╭─ DATA RECORDS

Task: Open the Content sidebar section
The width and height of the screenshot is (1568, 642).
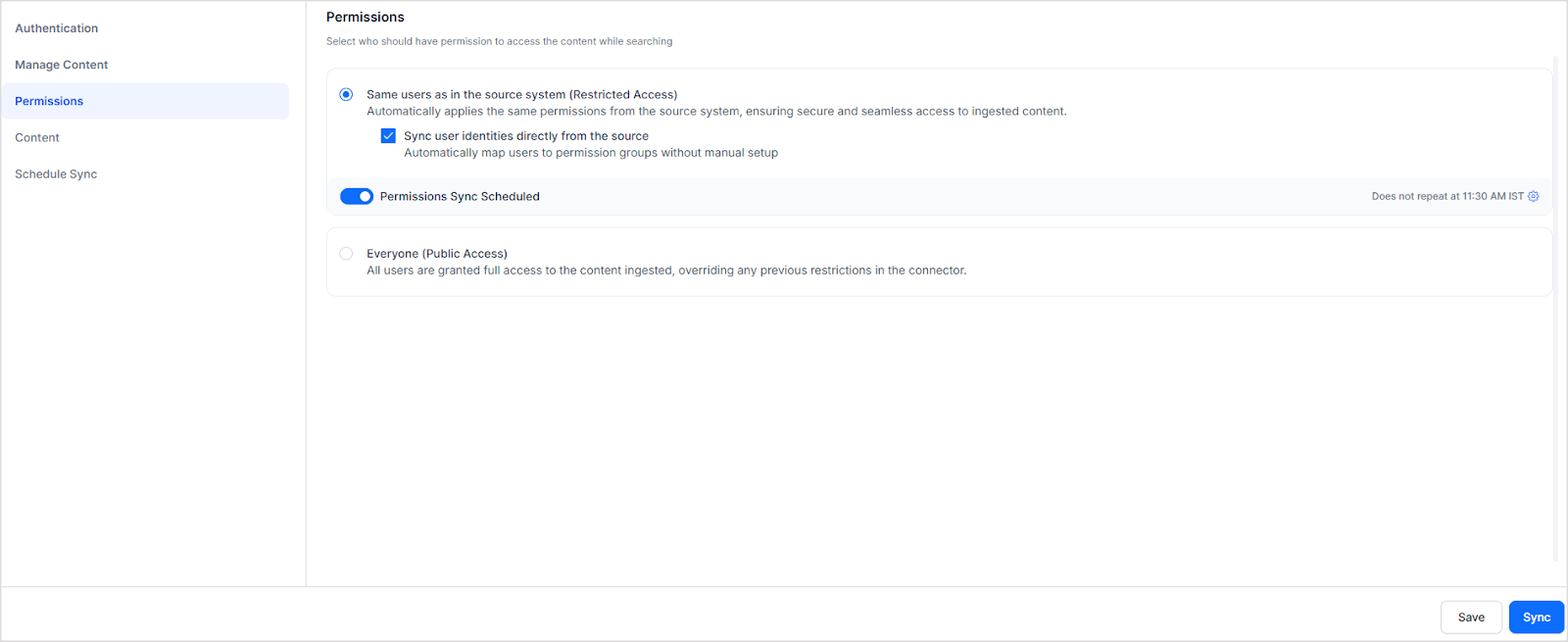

╰─
╭─ DATA RECORDS

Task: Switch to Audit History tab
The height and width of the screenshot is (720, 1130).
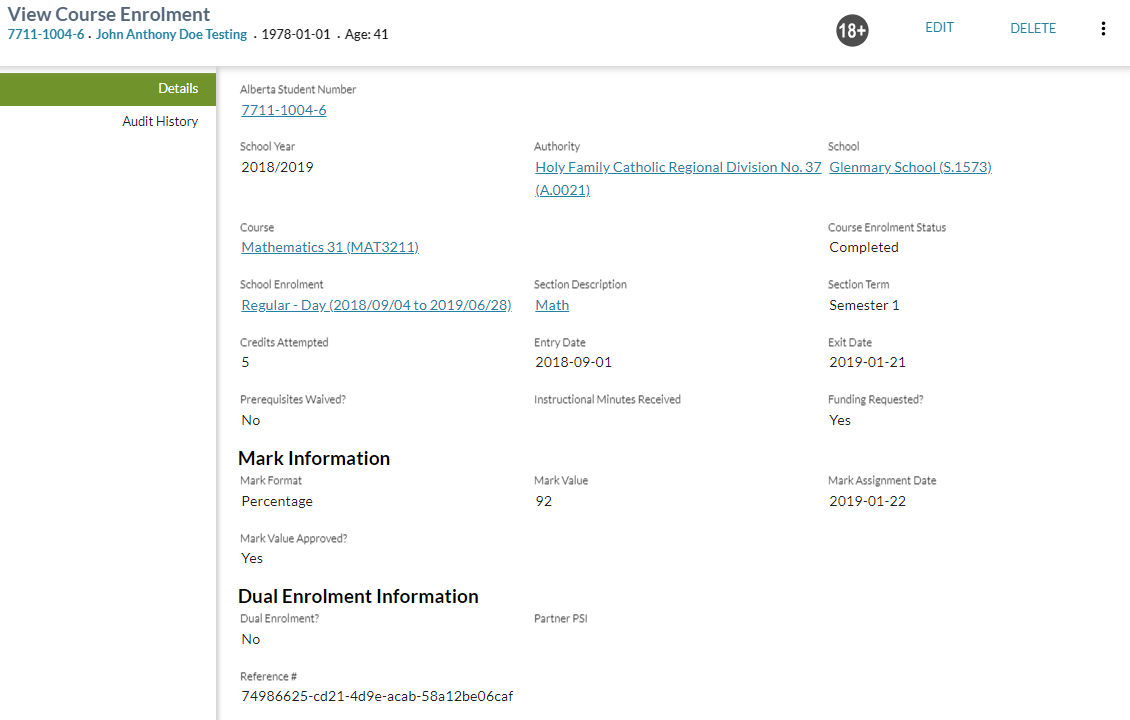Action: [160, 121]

╰─

__WORK TO BE COMPLETED__: Provide every line from the material that contains the word "Task".

__ANSWER SPACE__:
Task: Open the Content sidebar section
Task: Switch to Audit History tab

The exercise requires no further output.